Les personnages intriguent, càd qu’ils mènent des actions secrètes pour obtenir un avantage ou pour nuire à qqu’un.

Ce sens peut être appliqué également aux personnes réelles qui intriguent (pour inclure Arendt). « Faire croire » qqch à quelqu’un : le principe même du fait d’intriguer consiste à manipuler les croyances et à croire qu’on peut tromper et dominer en faisant croire, en proposant un ensemble coordonné de mensonges. Plus précisément, la manipulation porte précisément sur les passions (éty.

Les passions s’imposent à l’homme, elles le gouvernent et l’homme devient passif face à ses émotions qui le contrôlent).

Celui ou celle qui intrigue agit donc sur les passions (l’orgueil, la colère, etc.) qui sont ici « la faiblesse » des humains.

Il y a un dominant / un dominé, qq’un qui agit, qq’un qui est passif. « croire à l’intrigue » : donc celui qui intrigue est lui-même soumis à une croyance. Plus largement, intriguer désigne également l’activité même du romancier, qui construit (architecture) son roman et sa fiction… et agit sur le lecteur par ses passions… NB : On peut considérer que Malraux nuance le rapport de force entre l’intriguant et celui qui subit l’intrigue, car l’intriguant se soumet aussi à une croyance qui peut se révéler une illusion.

Comme cette idée est seulement sous-entendue, on pourra l’utiliser pour problématiser le sujet.

C’est là une tension féconde qui pourra servir à animer la réflexion. Éléments de problématisation - Est-ce que la dynamique du faire croire repose de façon aussi manichéenne sur un trompeur et un trompé, un actif et un passif.

On peut interroger le rôle du trompé et inversement la part de passivité de celui qui intrigue, lui-même soumis à ses mensonges. Jouer sur les passions des autres est certes possible, mais ce jeu peut toujours se retourner contre celui qui intrigue, tant les effets des passions et les réactions des autres sont difficilement prévisibles.

Partant, croire au pouvoir de l’intrigue relève en partie de l’illusion.

En revanche, dans l’espace de la fiction, l’auteur peut quant à lui utiliser la fiction pour interroger précisément les croyances … y compris la croyance en l’intrigue ! Le verbe « intriguer » désigne étymologiquement les fils que l’on mêle et embrouille et permet de définir une action compliquée, qui reflète bien les différents fils complexes qui s’enchevêtrent dans le roman épistolaire de Choderlos de Laclos.

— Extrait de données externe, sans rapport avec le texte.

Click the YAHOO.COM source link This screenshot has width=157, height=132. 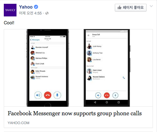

Dans la préface qui commente Les Liaisons dangereuses, André Malraux s’intéresse au terme « intriguer » : « Intriguer tend toujours à « faire croire » quelque chose à quelqu’un ; toute intrigue est une architecture de mensonges ; croire à l’intrigue, c’est croire d’abord qu’on peut agir sur les hommes, par leurs passions qui sont leurs faiblesses.

» La citation d’André Malraux donne une définition du verbe intriguer, qui permet d’évoquer à la fois les personnages dans la fiction qui manipulent autrui et le romancier qui fait croire à son lecteur.

Le verbe repose pour lui sur une dynamique qui établit une hiérarchie entre le trompeur et le trompé, celui qui ment et celui qui croit, celui qui agit et celui qui est passif.

En effet, si celui qui intrigue joue sur les passions, c’est bien au sens premier : il agit sur ce qui nous rend passif, sur nos « faiblesses », en instrumentalisant nos émotions.

L’intrigant est architecte, constructeur, agissant : il maîtrise donc l’autre. Pourtant, celui qui intrigue est lui-même soumis à la croyance : il croit en son pouvoir, ce que l’auteur de la fiction peut tout à fait interroger par l’architecture de sa fiction.

De plus, Malraux esquisse que les rapports de pouvoir ne sont pas aussi manichéens qu’on peut l’imaginer à première vue et que l’intrigant est lui-même dans l’illusion des croyances, à savoir le pouvoir de sa propre intrigue et de ses mensonges.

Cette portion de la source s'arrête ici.